The Bears have staggered for weeks and now begin a meaningless stretch of six games with no hope for the playoffs. That’s not unusual for this organization over the last three decades, but this epic failure is different.
It’s more than a failure, really. To whatever extent it’s reasonable to call something in sports a crisis, that’s what they’re experiencing at Halas Hall right now.
There’s no bigger disappointment in the NFL than the Bears, who came off an NFC North title as a Super Bowl favorite and rolled into training camp talking dynasty.
Instead, at 4-6 and fresh off another embarrassment, this implosion is the career low for the team’s three most prominent figures: general manager Ryan Pace, coach Matt Nagy and quarterback Mitch Trubisky.

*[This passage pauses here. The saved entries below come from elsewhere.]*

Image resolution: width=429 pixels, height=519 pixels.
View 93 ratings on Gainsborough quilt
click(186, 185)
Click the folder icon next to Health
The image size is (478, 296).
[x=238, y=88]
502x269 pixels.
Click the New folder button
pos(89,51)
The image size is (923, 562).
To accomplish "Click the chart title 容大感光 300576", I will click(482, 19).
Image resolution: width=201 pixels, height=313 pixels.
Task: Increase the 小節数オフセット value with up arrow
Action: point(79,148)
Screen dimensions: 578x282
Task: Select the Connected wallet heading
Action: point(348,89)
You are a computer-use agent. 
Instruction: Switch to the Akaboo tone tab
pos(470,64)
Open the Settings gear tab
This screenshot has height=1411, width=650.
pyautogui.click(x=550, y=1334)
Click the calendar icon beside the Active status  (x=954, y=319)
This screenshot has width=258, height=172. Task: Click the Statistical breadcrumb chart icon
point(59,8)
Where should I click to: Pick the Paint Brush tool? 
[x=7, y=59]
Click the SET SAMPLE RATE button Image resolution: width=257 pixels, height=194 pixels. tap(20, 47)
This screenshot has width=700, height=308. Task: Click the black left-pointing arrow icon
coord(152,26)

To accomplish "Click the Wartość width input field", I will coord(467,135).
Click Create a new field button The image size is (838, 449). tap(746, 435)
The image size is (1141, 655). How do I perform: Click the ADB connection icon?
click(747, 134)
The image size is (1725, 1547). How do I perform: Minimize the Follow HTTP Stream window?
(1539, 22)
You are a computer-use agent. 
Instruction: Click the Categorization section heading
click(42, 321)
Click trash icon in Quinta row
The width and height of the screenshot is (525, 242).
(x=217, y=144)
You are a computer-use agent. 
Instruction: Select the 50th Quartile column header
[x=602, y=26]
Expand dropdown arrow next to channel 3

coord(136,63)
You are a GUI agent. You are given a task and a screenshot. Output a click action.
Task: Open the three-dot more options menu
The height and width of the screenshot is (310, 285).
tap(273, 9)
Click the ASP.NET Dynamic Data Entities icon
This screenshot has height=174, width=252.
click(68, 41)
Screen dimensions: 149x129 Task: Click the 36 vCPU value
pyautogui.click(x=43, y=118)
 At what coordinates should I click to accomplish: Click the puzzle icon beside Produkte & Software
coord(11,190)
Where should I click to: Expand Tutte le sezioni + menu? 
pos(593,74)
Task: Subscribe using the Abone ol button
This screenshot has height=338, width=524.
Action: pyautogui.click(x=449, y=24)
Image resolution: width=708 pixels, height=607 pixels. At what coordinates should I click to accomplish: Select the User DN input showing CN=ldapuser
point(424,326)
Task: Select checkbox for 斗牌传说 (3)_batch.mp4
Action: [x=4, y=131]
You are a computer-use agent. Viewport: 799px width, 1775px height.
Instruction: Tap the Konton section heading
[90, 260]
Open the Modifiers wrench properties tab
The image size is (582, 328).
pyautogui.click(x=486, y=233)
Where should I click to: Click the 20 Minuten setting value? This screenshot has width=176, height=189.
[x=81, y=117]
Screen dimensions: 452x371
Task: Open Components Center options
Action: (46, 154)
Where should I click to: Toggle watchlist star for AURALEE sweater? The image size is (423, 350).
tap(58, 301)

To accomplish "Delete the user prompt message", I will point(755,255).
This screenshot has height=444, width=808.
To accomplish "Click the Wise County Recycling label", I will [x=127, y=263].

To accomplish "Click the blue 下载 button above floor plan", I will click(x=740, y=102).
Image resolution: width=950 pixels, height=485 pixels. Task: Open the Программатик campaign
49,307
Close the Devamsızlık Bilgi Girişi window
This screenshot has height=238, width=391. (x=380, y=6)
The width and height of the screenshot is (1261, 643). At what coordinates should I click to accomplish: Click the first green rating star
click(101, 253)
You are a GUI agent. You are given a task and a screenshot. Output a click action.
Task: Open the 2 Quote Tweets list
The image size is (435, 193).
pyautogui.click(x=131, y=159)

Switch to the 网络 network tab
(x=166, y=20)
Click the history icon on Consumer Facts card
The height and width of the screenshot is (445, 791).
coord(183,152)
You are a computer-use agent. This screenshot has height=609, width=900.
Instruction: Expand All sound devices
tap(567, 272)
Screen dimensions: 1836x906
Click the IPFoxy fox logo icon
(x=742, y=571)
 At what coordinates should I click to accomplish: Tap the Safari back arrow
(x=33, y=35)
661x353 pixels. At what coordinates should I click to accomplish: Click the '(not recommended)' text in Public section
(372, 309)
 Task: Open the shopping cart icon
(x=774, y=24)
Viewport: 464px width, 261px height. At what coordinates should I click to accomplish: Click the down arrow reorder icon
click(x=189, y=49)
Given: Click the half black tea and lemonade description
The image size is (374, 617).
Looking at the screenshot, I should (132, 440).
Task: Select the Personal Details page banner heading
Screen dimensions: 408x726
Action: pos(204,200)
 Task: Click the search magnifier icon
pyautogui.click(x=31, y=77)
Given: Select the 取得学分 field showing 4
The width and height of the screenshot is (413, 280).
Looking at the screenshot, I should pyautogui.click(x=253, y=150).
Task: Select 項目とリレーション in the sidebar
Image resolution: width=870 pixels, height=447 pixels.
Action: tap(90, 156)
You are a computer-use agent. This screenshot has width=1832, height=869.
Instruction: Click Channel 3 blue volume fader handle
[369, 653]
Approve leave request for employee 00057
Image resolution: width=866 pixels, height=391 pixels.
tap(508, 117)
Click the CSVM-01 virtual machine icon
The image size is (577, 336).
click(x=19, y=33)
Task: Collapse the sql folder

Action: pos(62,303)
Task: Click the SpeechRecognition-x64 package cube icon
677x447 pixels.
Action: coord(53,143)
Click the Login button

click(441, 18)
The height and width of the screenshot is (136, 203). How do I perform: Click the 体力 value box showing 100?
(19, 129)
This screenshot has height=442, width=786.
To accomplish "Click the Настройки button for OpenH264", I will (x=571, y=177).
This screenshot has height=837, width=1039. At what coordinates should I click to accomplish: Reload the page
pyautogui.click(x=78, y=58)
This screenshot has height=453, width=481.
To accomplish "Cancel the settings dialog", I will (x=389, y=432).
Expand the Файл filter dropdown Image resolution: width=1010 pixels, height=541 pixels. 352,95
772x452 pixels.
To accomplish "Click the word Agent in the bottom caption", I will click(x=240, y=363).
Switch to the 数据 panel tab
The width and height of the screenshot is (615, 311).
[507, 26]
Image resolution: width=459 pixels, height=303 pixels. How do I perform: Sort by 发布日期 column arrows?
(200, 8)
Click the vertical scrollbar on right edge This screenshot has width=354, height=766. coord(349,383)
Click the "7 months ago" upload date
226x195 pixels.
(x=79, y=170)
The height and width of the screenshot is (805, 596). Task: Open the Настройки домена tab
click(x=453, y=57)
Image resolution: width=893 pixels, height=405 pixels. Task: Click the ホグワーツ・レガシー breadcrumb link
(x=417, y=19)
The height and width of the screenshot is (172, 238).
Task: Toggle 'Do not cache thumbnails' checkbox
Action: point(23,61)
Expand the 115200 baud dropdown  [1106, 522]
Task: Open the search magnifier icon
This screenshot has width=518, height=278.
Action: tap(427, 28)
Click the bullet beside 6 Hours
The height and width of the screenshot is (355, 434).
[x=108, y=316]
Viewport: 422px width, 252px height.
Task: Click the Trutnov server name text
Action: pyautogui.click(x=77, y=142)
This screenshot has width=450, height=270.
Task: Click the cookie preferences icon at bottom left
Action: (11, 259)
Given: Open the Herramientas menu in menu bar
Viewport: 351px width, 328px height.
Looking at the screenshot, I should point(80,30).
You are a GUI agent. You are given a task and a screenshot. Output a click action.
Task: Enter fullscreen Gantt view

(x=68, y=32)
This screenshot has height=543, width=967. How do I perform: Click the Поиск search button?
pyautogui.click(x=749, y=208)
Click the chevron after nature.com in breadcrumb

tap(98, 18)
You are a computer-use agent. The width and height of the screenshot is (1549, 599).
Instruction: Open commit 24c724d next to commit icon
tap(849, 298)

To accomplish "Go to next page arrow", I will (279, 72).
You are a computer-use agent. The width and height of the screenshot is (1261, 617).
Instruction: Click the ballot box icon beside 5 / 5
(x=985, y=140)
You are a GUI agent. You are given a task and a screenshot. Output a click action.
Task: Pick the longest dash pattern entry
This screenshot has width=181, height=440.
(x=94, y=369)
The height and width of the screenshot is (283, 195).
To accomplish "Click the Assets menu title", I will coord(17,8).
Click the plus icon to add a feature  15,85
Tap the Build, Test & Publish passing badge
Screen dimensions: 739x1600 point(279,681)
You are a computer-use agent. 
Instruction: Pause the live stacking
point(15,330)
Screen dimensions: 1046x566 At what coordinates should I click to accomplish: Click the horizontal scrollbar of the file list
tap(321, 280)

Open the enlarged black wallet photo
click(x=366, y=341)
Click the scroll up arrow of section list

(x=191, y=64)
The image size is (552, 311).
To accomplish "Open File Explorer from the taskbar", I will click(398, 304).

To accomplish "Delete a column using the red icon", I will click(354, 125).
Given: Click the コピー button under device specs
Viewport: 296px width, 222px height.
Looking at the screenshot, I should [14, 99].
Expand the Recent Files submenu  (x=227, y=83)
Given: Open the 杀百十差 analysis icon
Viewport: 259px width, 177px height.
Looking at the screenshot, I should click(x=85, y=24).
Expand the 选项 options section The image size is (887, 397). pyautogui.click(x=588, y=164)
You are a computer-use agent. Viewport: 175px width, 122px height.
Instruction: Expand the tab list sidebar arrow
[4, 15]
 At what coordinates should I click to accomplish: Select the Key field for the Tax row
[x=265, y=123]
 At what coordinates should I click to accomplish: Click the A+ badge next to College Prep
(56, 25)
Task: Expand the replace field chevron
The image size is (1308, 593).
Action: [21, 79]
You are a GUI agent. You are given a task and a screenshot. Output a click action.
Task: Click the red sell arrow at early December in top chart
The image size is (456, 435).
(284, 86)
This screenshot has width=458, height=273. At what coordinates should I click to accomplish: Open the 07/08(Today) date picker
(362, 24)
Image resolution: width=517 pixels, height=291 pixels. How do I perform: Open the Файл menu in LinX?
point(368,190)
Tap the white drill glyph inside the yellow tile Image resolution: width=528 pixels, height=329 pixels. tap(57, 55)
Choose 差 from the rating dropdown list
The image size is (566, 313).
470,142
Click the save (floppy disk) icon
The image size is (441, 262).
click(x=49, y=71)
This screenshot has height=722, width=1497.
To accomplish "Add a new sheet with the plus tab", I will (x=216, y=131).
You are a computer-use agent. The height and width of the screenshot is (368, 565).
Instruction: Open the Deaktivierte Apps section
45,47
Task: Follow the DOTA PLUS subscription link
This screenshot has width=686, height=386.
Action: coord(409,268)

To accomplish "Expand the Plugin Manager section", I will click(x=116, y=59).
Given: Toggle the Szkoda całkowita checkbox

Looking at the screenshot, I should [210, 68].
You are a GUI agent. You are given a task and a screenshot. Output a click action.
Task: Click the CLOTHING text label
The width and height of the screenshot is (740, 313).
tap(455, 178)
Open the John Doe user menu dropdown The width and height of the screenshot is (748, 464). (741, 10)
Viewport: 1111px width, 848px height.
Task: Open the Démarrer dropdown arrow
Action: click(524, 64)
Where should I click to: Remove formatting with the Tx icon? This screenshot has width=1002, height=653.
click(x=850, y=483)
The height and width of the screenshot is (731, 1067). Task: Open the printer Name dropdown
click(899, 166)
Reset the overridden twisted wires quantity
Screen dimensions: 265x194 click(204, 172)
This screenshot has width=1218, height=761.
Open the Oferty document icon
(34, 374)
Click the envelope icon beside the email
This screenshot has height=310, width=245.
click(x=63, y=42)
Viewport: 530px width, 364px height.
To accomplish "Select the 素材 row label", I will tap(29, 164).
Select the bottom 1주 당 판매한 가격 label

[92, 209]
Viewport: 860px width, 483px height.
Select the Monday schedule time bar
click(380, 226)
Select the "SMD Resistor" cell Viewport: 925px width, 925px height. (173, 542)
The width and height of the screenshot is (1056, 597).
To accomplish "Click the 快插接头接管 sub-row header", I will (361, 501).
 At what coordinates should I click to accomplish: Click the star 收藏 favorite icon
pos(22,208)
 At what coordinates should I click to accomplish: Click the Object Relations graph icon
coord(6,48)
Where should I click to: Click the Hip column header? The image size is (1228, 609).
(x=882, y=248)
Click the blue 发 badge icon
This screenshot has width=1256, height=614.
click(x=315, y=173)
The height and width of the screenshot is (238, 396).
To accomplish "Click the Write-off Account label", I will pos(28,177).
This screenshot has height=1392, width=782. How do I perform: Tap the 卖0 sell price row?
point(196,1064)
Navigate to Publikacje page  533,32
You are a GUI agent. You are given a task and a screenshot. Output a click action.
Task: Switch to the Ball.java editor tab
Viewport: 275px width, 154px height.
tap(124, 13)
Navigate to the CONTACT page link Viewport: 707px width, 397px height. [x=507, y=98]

It has become a national shame, and surely the rest of the country is reeling from what it endured Sunday. Down 10-0 at halftime, NBC’s Al Michaels described it as “a typical Bears game,” and slid them a backhanded compliment that their offense looked, “slow, but not as slow as they have been recently.”
In months, Nagy has gone from next big thing and Coach of the Year to spinning his wheels in search of solutions that always elude him. Trubisky has tumbled from top draft pick to Exhibit A in the case to replace Pace.
That brings us to the Bears’ latest debacle: A haphazard, questionable handling of a hip injury so severe that it prompted Nagy to pull Trubisky in the fourth quarter against the Rams, but one that healed enough in three days for him to be a full participant in practice Wednesday and possibly starting Sunday against the Giants.
Trubisky took a hard shot to the right hip just before halftime against the Rams, but didn’t look gimpy. He played through it into the fourth quarter before a surprise appearance by Chase Daniel.
Trubisky didn’t go to the medical tent, there’s no footage of Daniel warming up despite NBC’s multitude of cameras and the broadcast cut to Trubisky several times during the Rams’ touchdown drive with no indication anything was amiss. It prompted a speculative, but logical digression by Michaels and Cris Collinsworth as the national audience listened.
They pointed out that career backup Daniel isn’t the long-term answer for the Bears, but Collinsworth suggested, “This might be the long-term answer from Matt Nagy about what he thinks of his quarterback,” wondered if it was “a desperation move” to spur a comeback and floated the possibility of a fracture in the Nagy-Trubisky relationship.
“It is opening Pandora’s Box about Mitch Trubisky with this move,” he said.
There were a lot of thoughts in those moments of uncertainty that the Bears certainly want to dispel, and the team sent word of Trubisky’s hip issue a few plays after Daniel entered.
It’s likely that the injury and Trubisky’s play factored into Nagy’s decision, but if it was, Nagy wouldn’t want to acknowledge the latter publicly and leave Trubisky exposed to the criticism. He also wouldn’t want to reverse a recent declaration that he would never pull Trubisky over performance.
And, quite frankly, Nagy is doing his job by protecting him.
Coaches aren’t fully transparent — not even nice guys like Nagy — and no one expects them to be. Giving partial truths and positive spins in press conferences isn’t even wrong. It’s part of the deal. Nagy can’t divulge everything he thinks about his team, including the quarterback his embattled boss drafted before he got here.
Trubisky completed 24 of 43 passes for 190 yards with a touchdown and an interception for a 65.1 rating with the benefit of a mostly clean pocket. A typical game, as Michaels would say.
There have been 91 300-yard passing games this NFL season, none by Trubisky. No starting quarterback averages fewer net yards per attempt than his 5.6.
Any improvement he’s made under Nagy, a touted quarterback guru, is indiscernible to the naked eye. And an offensive-minded coach should know better than to have him throw 43 times.
Or 45 times, like he did while losing to the Packers.
Or 54 in defeat against the Saints.
Trubisky’s receivers let him down at times and the offensive line has been unsteady, but he’s not a player who can overcome that. Unless everything else goes perfectly, he’s not winning.
The other two top quarterbacks from his draft class, Patrick Mahomes and Deshaun Watson, lift their teams. When everything is on fire, they find a way.
Every great game those two put up makes Pace look worse for bypassing them. And if the Bears are about to start over at quarterback and attempt a significant overhaul, it must be asked if they’re substantially better off than when he started in 2015. He’s the architect of a lost season with no easy answers to ensure the next one is better.
It’s nearing time to decide whether these three lose their jobs over this mess.
Nagy is safe for at least one more season. Pace has a contract through 2021, but how could the Bears let him choose their next quarterback? And the fact that they need a next quarterback — plus a veteran to bridge the gap next season — puts a period on the Trubisky era.